I was looking for a 4 jaw chuck years ago on e-bay. I bid on and won a 4" 4 jaw for a reasonable price. Imagine my surprise when I received it and discovered in my haste and inexperience I had purchased a self-centering 4 jaw scroll chuck, not an independent 4 jaw (no wonder the price was good!). I didn't know 4 jaw self-centering even existed!
It came with 2 sets of jaws, inner and outer, like the OEM 3" 3 jaw that came with my lathe. The inner jaws were not a correct set and would not close to zero. The seller and I went round and round exchanging emails over the problem  until I photographed the scroll teeth cut in the jaws to prove the set was defective. He finally exchanged the set for one from another chuck and they work fine. It is my go to chuck for stuff that is too big for the OEM 3" 3 jaw and is used just as much. I later used my hard won chuck education to buy an older 4" 4 jaw independent chuck.

Chuck


----------



## Mbusha (Feb 14, 2013)

I knew enough (just barely) to order the four jaw with my mini lathe. First project was an adapter for the mill's rotary table. Goes back and forth often and is very useful. Also, in addition to the four jaw, a face plate is handy as well. 

--Mark


----------



## Coilmotorworks (Mar 14, 2013)

My advice, if you don't already have them, is to Invest in a Last Word style indicator and a magnetic base and dial indicator to aid in centering parts in your newly acquired I4J.


----------



## Mbusha (Mar 14, 2013)

Coilmotorworks said:


> My advice, if you don't already have them, is to Invest in a Last Word style indicator and a magnetic base and dial indicator to aid in centering parts in your newly acquired I4J.

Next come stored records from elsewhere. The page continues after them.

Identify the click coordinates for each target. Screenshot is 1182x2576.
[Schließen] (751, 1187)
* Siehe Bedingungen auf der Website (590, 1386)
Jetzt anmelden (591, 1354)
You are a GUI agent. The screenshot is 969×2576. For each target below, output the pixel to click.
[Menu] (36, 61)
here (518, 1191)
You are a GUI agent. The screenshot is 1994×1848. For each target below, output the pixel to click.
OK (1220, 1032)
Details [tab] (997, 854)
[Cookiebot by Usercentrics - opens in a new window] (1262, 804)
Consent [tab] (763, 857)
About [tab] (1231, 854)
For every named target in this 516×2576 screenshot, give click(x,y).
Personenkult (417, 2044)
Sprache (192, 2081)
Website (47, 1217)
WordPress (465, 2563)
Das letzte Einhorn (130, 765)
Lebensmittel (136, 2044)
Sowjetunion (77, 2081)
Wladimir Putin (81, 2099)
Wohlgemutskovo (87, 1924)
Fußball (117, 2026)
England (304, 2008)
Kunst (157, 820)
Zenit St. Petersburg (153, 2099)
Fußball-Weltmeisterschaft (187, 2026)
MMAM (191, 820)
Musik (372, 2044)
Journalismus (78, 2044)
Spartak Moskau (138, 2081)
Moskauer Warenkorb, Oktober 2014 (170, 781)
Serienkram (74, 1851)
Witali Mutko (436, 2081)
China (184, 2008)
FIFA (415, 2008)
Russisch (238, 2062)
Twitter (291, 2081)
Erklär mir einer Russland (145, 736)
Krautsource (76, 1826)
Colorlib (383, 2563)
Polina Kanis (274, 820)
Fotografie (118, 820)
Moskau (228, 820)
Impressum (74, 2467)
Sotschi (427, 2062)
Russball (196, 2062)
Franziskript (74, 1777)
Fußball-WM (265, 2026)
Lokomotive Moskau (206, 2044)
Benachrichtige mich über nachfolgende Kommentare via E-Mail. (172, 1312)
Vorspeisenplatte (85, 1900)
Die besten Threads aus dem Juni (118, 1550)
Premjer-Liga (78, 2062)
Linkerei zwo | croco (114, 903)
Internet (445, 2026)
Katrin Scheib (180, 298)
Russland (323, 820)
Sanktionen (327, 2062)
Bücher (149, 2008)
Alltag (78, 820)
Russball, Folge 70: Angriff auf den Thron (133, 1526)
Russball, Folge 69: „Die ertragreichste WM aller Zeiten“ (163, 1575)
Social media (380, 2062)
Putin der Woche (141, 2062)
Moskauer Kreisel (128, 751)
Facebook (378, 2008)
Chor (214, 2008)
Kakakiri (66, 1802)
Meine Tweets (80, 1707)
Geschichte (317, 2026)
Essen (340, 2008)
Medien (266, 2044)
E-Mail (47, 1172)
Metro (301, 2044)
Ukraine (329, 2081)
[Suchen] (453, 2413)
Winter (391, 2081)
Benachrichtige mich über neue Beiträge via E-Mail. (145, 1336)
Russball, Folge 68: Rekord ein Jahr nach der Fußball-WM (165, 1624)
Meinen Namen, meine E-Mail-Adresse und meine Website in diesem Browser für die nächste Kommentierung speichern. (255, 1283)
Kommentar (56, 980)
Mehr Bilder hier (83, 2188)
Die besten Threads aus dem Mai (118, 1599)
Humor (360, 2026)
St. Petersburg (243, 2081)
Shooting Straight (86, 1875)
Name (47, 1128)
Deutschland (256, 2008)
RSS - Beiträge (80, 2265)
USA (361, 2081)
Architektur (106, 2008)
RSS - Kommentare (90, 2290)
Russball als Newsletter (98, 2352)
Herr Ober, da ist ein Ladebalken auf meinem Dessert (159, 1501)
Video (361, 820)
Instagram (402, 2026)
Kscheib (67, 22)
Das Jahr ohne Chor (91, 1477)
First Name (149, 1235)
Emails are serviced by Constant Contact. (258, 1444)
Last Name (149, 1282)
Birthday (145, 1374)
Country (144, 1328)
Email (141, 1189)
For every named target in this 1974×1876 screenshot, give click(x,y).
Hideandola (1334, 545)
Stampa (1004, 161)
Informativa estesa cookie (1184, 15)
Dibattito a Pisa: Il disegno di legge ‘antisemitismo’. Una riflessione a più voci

Interapid IMHO, Last Word just does not have enough travel. I have both; with several Interapid and they have always been my favorite. I do have a nice B&S with a black face and orange dial, very cool. It was a gift from the VP of manufacturing for help on a project. Very knowledgable old guy, when I use it I think of him. Funny how some tools in my box make me have memories of the old days.

I'm getting morose, carry on.


----------



## Coilmotorworks (Mar 17, 2013)

I find that I can dial in the part in an Ind. 4 jaw by eye to the point where the travel in the last word is more than enough to finish centering the part. I like the last word because it can be held in the chuck on the tail stock. For those that are new to the thought of using the ind. 4 jaw chucks, with time you can almost center it without the aid of any measuring device with practice. 

There is a the set-true type three jaw scroll chuck. It is a scroll chuck mounted to a back plate that allows for the whole chuck to move for aligning it to center, usually with set screws.


----------